El arte de la huida
Para ciertos músicos, la fuga tiene mala fama. Se la considera un ejercicio escolar complicado y estéril o el recurso de los compositores faltos de ideas que, cuando no saben qué hacer, se fugan. En efecto, fugarse es huir y la fuga consistiría en convertir una actitud moral – huir ante el peligro – en una forma estética.
¿Qué hacemos, entonces, con las fugas compuestas por Bach, uno de nuestros mayores músicos? Porque Bach fugarse, lo que se dice huir, ha huido lo suyo. No sólo en El clave bien temperado sino en su antecedente relativamente arcaico, El arte de la fuga, por no incluir en el escrutinio sus invenciones a varias voces. Me quedo, justamente, en la palabra invención: hallar lo que no se busca. Huir es también perseguir y Bach diseña, en sus “ejercicios” de fuga una persecución melódica con distintos personajes.
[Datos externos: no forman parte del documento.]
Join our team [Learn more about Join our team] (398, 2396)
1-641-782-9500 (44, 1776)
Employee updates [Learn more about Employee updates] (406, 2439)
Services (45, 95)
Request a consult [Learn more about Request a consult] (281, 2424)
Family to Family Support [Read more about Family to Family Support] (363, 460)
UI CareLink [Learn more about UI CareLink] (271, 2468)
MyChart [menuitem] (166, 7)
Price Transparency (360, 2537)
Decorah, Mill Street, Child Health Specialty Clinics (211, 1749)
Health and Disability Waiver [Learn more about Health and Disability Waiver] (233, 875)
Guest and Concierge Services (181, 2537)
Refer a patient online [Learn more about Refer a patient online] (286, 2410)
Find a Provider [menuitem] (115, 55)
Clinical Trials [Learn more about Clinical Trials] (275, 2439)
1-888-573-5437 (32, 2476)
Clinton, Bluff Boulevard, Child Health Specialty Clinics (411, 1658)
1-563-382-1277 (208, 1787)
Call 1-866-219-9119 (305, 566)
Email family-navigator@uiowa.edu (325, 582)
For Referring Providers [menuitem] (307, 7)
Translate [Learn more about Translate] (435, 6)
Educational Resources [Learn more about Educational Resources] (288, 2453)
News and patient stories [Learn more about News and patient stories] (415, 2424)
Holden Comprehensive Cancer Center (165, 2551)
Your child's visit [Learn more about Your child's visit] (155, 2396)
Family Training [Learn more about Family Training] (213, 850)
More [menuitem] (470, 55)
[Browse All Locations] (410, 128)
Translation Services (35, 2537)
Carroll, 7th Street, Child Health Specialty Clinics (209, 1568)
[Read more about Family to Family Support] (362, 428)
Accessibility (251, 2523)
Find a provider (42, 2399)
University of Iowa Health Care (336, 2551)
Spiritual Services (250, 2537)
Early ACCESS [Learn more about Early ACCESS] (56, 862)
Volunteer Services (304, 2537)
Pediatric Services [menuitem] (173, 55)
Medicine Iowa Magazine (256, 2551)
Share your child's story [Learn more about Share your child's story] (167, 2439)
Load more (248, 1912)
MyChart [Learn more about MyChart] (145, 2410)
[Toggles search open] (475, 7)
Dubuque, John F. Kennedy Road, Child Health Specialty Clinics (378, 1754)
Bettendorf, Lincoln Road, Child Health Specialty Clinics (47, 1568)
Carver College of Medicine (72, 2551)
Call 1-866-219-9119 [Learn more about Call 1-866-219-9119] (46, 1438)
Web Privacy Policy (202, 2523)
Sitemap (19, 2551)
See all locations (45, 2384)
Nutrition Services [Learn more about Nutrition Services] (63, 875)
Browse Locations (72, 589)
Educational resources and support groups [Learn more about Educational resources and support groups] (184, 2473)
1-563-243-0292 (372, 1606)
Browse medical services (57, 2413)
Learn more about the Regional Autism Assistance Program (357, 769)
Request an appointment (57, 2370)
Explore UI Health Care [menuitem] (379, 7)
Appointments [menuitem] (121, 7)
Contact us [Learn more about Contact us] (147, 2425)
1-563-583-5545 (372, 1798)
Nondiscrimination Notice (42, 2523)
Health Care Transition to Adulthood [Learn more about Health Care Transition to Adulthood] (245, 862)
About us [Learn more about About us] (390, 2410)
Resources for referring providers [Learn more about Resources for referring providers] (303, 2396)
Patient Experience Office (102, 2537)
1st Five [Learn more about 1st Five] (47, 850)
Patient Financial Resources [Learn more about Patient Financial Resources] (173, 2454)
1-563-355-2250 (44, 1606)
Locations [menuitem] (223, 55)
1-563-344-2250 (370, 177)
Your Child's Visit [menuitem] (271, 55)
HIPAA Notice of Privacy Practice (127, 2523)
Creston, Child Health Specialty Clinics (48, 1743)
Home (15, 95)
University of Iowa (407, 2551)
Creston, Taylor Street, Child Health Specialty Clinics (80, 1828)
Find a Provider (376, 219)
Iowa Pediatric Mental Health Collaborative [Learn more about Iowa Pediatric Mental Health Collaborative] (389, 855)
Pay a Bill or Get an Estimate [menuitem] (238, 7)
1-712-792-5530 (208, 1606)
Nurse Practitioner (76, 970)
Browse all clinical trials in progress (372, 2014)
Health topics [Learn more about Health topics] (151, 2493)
Unos siguen a los otros y parece que los perseguidos quieren escapar pero, al final, con coqueteos de variantes, hay una coda que los reúne. Se amaban sin saberlo, se estaban inventando. Con lo que toda fuga, más allá de la pericia técnica en juego, cuenta una historia.
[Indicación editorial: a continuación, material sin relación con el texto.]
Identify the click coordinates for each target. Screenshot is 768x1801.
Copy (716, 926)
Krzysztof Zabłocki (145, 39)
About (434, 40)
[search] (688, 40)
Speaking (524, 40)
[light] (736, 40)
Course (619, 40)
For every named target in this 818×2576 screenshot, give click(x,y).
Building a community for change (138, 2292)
Hay un juego, evidentemente, entre lo lineal – la melodía – y lo vertical – la seguridad armónica – en toda ejercitación huidiza. Saber conciliarlo no es ya un problema metódico sino de imaginación, o sea de arte. Entonces no valen las formas porque, en sentido estricto, la fuga no es una forma estructural como los son, por ejemplo, la sonata o la sinfonía. Por eso se puede meter en cualquier estructura, cuando menos se la espera. El viejo Verdi, tan verde y lozano siempre, como su apellido, remata su Falstaff con una fuga, solución formal francamente inesperada en una ópera.
¿No será que la fuga, que no es una forma estructural, va libremente, a pesar de su estrictez, en busca de una forma? ¿No será la solución ideal a la tensión estética entre libertad y estructura, tan definitiva en la música? Aquí sólo cabe un consejo, lector o lectora: pedir hora en la consulta del doctor Bach.